The authors not only described Namibia as a country superbly on top of problems in its march towards progress, but also a country for the world to draw lessons from.

It further painted Namibia as a country which has turned its education system around by implementing free education.

Namibia’s leaders were also said to manage the country’s resources well to the benefit of all Namibians.

The authors were impressed by Namibia’s press freedom, as well as the reality that neighbouring Angolans could access healthcare here.

Well, in the scheme of ordinary things, perhaps Namibia should be humbled for notching such glossy validation from personalities at a top-ranking university in the world.
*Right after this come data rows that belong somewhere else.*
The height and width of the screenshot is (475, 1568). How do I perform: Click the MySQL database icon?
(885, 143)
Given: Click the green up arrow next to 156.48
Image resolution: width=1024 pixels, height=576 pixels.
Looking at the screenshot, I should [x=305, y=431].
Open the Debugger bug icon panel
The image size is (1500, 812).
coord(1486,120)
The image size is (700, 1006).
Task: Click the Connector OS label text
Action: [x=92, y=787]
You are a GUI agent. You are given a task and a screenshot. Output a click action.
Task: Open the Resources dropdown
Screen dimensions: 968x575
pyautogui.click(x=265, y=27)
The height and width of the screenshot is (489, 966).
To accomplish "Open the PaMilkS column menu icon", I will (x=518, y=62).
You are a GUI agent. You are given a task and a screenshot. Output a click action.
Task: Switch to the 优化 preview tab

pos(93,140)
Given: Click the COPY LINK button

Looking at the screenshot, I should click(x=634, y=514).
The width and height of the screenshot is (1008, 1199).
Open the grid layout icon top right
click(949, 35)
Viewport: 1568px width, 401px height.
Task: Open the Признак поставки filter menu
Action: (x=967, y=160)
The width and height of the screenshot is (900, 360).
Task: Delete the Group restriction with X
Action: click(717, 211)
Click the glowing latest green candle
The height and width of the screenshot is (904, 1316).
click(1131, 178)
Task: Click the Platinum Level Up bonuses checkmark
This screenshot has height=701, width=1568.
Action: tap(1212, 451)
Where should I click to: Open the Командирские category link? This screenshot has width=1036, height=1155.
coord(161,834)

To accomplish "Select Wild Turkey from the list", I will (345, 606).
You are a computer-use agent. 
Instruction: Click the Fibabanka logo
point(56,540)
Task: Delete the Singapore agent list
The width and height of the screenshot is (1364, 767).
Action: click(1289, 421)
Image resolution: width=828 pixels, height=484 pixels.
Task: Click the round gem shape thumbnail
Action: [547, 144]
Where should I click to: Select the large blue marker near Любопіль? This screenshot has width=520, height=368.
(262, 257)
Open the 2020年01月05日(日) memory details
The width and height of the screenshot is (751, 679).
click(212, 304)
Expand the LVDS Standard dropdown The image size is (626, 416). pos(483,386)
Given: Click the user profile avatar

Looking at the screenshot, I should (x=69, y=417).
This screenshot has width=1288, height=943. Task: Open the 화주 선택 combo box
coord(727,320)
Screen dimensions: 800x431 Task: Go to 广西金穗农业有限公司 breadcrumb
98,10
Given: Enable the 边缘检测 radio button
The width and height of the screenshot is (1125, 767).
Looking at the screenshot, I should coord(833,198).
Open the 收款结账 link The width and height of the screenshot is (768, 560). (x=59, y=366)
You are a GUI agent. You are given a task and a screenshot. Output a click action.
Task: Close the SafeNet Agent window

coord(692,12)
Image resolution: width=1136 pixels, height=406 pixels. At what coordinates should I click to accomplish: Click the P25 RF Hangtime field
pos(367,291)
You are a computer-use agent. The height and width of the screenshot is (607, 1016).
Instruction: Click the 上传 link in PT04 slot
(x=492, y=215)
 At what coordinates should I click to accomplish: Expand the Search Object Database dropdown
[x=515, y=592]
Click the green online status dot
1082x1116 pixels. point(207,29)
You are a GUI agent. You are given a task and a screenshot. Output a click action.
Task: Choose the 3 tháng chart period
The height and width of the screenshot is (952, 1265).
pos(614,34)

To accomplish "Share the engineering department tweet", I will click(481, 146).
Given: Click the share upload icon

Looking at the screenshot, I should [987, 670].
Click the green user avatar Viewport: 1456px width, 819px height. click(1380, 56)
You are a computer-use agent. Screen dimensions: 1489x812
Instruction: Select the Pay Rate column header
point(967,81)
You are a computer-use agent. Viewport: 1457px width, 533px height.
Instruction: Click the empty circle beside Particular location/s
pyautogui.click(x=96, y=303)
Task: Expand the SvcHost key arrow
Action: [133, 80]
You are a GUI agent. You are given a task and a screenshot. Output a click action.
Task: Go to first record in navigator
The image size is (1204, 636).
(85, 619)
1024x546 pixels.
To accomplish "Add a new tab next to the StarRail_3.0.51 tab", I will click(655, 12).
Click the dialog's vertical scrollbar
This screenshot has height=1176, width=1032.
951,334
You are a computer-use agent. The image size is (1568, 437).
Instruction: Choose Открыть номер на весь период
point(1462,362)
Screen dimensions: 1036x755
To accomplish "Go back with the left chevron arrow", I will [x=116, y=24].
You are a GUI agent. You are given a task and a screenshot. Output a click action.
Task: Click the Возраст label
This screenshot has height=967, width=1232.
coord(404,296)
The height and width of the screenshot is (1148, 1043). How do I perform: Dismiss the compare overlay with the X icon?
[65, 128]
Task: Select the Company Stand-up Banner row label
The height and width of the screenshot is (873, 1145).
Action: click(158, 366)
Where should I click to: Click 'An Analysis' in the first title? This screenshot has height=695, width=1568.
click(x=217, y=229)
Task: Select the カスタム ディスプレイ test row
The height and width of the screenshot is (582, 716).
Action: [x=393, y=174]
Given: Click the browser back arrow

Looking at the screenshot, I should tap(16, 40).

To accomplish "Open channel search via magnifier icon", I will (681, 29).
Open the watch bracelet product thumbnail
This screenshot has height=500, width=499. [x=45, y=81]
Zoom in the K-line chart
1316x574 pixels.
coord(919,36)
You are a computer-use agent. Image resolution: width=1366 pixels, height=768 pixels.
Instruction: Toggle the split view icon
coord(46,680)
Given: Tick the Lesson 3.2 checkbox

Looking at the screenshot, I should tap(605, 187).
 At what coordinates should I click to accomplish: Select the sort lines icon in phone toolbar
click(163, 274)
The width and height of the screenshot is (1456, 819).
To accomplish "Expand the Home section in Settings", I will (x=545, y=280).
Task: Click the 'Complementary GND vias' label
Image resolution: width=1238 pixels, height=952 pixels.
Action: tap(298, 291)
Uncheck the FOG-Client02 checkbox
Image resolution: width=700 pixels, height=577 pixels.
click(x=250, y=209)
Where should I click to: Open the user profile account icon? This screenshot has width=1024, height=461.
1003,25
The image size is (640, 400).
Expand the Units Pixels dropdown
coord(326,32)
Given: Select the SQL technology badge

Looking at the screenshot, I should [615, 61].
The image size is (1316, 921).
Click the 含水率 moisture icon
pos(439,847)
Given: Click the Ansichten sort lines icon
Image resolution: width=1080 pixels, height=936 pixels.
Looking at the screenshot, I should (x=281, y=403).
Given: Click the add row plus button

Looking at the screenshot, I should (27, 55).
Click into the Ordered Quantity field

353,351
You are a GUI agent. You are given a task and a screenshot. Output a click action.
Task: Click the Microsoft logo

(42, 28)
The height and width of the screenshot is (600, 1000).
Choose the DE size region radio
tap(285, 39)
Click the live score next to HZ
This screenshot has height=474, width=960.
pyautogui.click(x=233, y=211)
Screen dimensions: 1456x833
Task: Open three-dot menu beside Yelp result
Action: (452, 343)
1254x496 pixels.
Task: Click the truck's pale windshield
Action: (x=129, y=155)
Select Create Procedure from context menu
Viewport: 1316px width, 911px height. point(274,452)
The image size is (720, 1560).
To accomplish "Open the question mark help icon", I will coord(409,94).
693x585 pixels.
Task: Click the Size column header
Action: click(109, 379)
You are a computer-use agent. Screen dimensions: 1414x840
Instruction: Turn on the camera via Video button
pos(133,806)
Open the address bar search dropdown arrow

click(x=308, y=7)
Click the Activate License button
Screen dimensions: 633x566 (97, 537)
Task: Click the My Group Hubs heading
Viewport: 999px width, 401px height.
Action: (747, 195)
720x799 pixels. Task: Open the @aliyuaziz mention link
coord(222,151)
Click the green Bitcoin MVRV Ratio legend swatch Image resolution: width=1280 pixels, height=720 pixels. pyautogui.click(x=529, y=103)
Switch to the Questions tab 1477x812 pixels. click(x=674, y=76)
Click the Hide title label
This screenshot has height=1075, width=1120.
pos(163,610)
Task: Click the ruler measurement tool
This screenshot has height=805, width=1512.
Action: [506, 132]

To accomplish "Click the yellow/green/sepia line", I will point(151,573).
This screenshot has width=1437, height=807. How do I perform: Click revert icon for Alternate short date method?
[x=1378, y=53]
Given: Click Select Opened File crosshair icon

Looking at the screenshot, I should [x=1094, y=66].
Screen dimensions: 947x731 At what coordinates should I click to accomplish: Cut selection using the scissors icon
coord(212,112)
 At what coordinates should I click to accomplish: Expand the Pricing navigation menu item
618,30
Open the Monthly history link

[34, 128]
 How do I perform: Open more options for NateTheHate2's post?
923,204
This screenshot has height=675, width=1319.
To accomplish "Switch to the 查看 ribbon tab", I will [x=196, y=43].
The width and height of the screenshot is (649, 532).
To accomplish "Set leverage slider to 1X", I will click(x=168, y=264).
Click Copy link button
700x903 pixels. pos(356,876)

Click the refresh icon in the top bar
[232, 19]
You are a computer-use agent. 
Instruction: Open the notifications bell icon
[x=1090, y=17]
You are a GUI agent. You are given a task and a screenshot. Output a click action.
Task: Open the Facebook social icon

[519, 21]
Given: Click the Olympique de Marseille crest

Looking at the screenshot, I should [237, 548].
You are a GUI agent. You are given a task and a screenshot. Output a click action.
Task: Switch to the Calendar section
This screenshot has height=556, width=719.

I also acknowledge that there are some truths in the article that I fully agree with.

However, it comes as a surprise that Namibia gets such an easy moral pass without questioning the basics, in the face of obvious socio-economic injustices, especially inequality, issues which Stiglitz has spent his entire professional life challenging.

Namibia is a country which is in the top two or three leaders in income inequalities in the entire world, having hardly made progress in 26 years of independence.

I am baffled to the core that our guests did not for a bit spot the dominance of neo-liberal policies in action, policies which continue widening the gap between the haves and have-nots.

Nor did they seem to have noticed the heavy prevalence of class and economic/neighbourhood segregation.

But more importantly, I am also afraid that perhaps this article has given arsenals to the government to dismiss those who are trying to make the government do the right thing.

It would be a pity if government leaders think that they now have been validated by the great professor, who also happens to be a Nobel Prize winner, and that problems like rampant poverty and gender-based violence were mere imaginations of the people they don’t like to listen to.

Yes, Namibia has reduced its Gini coefficient (the standard measure of inequality in income distribution) by some 15 points since 1993, but statistically, this reduction is insignificant.

Namibia’s income inequality is still stubbornly very high. Unless, of course, the authors were going by the so-called ‘Third World’ standard!

That for 26 years Namibia did not significantly reduce this country’s gap of inequality is an indictment of our leadership and their policies.

It is also true that Namibia has increased school enrolment and increased access to affordable healthcare, but those are not indicators we use in Namibia because they don’t necessarily mean quality education or quality healthcare.

In fact, evidence shows that the quality has dropped drastically.

It is apparent the duo did not talk to the security guards who opened their doors at the hotels; the cleaners who took care of their rooms, and the waiters/waitresses who served them food at the hotels and lodges where they stayed.

It also seems that they did not hear about Namibia’s urban housing shortage crisis and sky-high prices that has put decent shelter out of the reach of many Namibians.

Nor did they seem to have read about the unresolved land issue, in the sense that huge productive land in commercial areas still belongs to the previously advantaged whites and the few emerging black elites, who also have fenced off (privatised) larger tracks of land in communal, subsistence areas.

Indefensible!

Had the authors taken a stroll to the north-west of Windhoek, where sprawling shack cities are the norm, I am sure the article in question would have taken a critical angle.

How about the reality that research has repeatedly shown that higher numbers of people in this country are eking out a living in the informal economy where they have no job security and no health benefits, and many in that sector are struggling as self-employed, which in this part of the world is tantamount to being unemployed?

Joe and Anya, you are right, Namibia is the most beautiful place in the world, but that you opted for lessons learned instead of critical engagement left many of us Namibians puzzled.

The Namibia you depicted in the article is another country.